Print $ q $ lines, each line containing a single integer representing $ W(a, b, c) $ after each update.

4 3
3 3 3 3
1 4 2 8
5 2 1
4 3 8 1000000000
2 5 1 1
3 0 0 0

11
8
5

5 5
10 3 8 9 2
3 4 10 8 1
6 5 9 2
5 4 9 1
1 1 1 1
2 7 4 8
4 1 1 1
1 8 3 3

31
25
29
21
23

The first update does not make any modifications to the arrays. - When $ i = 1 $ , there are $ 3 $ liters of water in tower 1 and $ 1 $ liter of water is turned into wine.
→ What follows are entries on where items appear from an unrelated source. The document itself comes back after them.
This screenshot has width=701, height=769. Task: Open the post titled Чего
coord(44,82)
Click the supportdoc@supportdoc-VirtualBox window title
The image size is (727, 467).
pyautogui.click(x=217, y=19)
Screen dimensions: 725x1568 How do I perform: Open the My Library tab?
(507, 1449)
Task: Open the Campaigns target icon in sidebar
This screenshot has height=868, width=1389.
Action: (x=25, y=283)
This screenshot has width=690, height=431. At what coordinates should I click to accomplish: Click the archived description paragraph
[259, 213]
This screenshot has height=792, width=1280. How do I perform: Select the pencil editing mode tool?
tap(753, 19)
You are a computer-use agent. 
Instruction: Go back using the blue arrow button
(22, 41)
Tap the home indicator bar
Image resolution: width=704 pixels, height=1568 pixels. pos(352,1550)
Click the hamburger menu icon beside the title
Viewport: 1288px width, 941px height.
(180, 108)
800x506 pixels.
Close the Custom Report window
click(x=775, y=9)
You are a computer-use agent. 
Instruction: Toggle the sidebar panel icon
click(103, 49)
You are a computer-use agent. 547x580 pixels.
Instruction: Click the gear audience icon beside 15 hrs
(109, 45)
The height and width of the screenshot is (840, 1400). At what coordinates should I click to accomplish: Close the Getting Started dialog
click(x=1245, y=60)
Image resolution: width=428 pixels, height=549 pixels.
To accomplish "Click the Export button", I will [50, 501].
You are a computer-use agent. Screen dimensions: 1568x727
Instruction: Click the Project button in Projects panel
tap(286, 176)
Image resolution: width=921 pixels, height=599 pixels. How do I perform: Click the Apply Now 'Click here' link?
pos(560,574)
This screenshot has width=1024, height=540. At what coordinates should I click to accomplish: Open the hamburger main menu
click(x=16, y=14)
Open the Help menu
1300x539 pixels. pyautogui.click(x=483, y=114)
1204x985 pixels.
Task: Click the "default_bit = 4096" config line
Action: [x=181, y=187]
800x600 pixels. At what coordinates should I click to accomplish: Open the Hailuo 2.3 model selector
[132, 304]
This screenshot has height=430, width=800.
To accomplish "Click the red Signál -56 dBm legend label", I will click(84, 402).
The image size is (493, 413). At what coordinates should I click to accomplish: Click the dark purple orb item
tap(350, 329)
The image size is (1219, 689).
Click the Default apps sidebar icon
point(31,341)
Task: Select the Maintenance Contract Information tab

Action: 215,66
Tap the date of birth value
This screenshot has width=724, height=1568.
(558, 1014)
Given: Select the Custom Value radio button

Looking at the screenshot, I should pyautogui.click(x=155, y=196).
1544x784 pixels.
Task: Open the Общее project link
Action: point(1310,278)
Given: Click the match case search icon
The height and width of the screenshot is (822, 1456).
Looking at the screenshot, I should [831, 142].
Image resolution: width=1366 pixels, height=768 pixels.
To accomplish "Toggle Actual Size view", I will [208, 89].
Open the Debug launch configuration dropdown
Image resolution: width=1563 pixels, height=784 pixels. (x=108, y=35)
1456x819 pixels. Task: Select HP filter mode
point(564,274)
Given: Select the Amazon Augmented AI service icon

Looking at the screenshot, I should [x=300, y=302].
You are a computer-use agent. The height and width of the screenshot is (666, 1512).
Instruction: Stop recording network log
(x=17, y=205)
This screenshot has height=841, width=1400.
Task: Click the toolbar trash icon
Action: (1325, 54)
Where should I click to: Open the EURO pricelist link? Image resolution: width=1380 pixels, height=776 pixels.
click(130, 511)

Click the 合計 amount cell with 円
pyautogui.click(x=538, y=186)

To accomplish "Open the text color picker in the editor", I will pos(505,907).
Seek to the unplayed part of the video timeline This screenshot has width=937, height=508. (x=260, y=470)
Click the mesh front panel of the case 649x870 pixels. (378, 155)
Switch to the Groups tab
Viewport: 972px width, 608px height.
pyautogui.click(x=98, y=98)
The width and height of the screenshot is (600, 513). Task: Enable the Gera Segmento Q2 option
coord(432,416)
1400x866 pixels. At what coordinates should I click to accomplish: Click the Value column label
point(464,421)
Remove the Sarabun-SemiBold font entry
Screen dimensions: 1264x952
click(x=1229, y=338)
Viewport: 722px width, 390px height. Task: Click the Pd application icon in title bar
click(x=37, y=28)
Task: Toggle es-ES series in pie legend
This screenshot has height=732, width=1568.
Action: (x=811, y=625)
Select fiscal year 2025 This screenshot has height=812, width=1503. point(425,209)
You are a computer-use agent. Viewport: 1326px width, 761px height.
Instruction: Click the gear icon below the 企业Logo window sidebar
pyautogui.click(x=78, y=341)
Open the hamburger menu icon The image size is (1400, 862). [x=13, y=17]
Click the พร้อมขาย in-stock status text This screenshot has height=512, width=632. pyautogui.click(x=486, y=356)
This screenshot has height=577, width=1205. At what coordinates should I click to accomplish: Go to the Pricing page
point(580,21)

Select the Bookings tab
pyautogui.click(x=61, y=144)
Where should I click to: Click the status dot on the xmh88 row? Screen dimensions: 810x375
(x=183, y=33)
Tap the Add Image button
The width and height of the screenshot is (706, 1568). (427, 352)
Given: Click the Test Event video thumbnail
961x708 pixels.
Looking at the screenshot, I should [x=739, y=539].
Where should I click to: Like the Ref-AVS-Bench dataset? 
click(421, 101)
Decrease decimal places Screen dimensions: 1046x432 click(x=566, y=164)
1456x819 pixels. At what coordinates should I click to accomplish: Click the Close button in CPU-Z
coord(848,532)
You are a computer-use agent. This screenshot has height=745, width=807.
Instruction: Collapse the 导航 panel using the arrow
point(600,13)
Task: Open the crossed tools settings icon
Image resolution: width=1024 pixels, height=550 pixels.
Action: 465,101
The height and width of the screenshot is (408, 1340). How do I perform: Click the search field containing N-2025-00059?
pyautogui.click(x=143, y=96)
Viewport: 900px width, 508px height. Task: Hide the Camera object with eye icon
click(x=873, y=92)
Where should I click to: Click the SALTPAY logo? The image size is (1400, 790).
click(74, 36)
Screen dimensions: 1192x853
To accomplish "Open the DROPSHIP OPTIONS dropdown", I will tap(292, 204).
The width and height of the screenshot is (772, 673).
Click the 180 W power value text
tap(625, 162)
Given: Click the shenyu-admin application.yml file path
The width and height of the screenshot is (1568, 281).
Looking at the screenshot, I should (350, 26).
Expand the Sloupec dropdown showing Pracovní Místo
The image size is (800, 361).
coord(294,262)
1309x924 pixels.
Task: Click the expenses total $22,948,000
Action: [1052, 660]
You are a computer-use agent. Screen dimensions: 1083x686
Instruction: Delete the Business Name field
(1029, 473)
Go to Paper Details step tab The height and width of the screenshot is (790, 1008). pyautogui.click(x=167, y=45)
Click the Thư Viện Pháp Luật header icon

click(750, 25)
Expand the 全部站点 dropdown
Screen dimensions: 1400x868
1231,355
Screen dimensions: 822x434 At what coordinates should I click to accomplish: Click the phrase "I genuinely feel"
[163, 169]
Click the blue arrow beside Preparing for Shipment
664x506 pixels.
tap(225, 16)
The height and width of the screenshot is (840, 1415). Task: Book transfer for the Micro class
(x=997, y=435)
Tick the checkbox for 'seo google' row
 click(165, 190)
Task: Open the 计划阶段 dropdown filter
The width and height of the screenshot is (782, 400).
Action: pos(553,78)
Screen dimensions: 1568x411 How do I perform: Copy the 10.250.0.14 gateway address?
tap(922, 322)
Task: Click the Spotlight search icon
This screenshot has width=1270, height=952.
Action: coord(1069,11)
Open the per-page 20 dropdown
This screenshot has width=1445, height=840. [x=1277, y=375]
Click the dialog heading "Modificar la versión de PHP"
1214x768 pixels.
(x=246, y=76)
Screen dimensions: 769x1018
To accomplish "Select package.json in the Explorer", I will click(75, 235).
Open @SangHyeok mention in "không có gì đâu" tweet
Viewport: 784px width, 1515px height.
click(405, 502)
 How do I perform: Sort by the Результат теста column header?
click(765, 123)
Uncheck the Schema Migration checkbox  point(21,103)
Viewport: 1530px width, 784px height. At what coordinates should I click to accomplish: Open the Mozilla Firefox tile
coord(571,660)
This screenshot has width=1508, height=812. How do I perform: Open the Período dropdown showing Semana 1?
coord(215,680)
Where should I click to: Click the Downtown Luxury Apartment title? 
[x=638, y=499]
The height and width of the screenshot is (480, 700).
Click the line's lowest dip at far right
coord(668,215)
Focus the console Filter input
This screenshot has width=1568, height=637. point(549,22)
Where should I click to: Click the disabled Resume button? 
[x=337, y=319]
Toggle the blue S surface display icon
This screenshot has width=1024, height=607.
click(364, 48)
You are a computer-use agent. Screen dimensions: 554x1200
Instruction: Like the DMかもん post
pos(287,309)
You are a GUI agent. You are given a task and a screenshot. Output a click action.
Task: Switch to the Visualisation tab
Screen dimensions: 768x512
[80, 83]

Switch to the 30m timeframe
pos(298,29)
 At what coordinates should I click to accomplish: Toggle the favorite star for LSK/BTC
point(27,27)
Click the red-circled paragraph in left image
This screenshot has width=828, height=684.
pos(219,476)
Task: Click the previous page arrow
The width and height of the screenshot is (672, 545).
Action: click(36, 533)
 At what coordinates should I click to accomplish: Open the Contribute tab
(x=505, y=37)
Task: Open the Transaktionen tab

The remaining $ 2 $ liters of water flow into tower 2. - When $ i = 2 $ , there are $ 5 $ liters of water in tower 2 and $ 4 $ liters of water is turned into wine. The remaining $ 1 $ liter of water flows into tower 3. - When $ i = 3 $ , there are $ 4 $ liters of water in tower 3 and $ 2 $ liters of water is turned into wine. Even though there are $ 2 $ liters of water remaining, only $ 1 $ liter of water can flow into tower 4. - When $ i = 4 $ , there are $ 4 $ liters of water in tower 4. All $ 4 $ liters of water are turned into wine. Hence, $ W(a,b,c)=1 + 4 + 2 + 4 = 11 $ after the first update. The second update modifies the arrays to $ a = [3, 5, 3, 3] $ , $ b = [1, 1, 2, 8] $ , and $ c = [5, 1, 1] $ . - When $ i = 1 $ , there are $ 3 $ liters of water in tower 1 and $ 1 $ liter of water is turned into wine. The remaining $ 2 $ liters of water flow into tower 2. - When $ i = 2 $ , there are $ 7 $ liters of water in tower 2 and $ 1 $ liter of water is turned into wine. Even though there are $ 6 $ liters of water remaining, only $ 1 $ liter of water can flow to tower 3. - When $ i = 3 $ , there are $ 4 $ liters of water in tower 3 and $ 2 $ liters of water is turned into wine. Even though there are $ 2 $ liters of water remaining, only $ 1 $ liter of water can flow into tower 4. - When $ i = 4 $ , there are $ 4 $ liters of water in tower 4. All $ 4 $ liters of water are turned into wine. Hence, $ W(a,b,c)=1 + 1 + 2 + 4 = 8 $ after the second update. The third update modifies the arrays to $ a = [3, 5, 0, 3] $ , $ b = [1, 1, 0, 8] $ , and $ c = [5, 1, 0] $ . - When $ i = 1 $ , there are $ 3 $ liters of water in tower 1 and $ 1 $ liter of water is turned into wine. The remaining $ 2 $ liters of water flow into tower 2. - When $ i = 2 $ , there are $ 7 $ liters of water in tower 2 and $ 1 $ liter of water is turned into wine. Even though there are $ 6 $ liters of water remaining, only $ 1 $ liter of water can flow to tower 3. - When $ i = 3 $ , there is $ 1 $ liter of water in tower 3 and $ 0 $ liters of water is turned into wine. Even though there is $ 1 $ liter of water remaining, no water can flow to tower 4. - When $ i = 4 $ , there are $ 3 $ liters of water in tower 4. All $ 3 $ liters of water are turned into wine. Hence, $ W(a,b,c)=1 + 1 + 0 + 3 = 5 $ after the third update.